Rewrite the data from the line holding "Click the zoom" through the end of the data, inclusive, replacing "minus icon" with "minus button" and leaving everything else unchanged.

--- Begin Data shown ---

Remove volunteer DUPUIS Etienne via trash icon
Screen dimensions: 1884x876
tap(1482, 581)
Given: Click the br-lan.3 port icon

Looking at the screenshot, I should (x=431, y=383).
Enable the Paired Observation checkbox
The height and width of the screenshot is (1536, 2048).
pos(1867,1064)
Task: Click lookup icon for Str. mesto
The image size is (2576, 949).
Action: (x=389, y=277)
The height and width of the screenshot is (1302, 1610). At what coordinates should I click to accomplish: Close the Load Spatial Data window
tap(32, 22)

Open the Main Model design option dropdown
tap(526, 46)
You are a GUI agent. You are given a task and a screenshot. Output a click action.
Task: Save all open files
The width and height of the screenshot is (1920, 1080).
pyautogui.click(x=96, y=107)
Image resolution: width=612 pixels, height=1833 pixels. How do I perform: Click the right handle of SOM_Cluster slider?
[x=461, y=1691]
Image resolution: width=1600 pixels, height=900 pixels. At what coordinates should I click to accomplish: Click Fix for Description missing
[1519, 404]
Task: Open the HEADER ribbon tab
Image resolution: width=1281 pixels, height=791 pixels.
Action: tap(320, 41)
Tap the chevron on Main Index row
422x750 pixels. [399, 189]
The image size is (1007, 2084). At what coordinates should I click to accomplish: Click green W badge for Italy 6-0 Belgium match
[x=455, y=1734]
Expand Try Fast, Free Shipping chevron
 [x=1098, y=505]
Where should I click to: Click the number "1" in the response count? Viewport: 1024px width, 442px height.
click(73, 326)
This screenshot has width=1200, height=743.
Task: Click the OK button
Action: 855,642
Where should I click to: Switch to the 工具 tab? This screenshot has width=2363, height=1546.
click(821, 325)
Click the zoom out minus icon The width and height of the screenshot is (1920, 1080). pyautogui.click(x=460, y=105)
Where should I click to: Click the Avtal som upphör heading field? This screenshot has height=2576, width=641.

--- End Data shown ---

--- Reply ---
Click the zoom out minus button The width and height of the screenshot is (1920, 1080). pyautogui.click(x=460, y=105)
Where should I click to: Click the Avtal som upphör heading field? This screenshot has height=2576, width=641.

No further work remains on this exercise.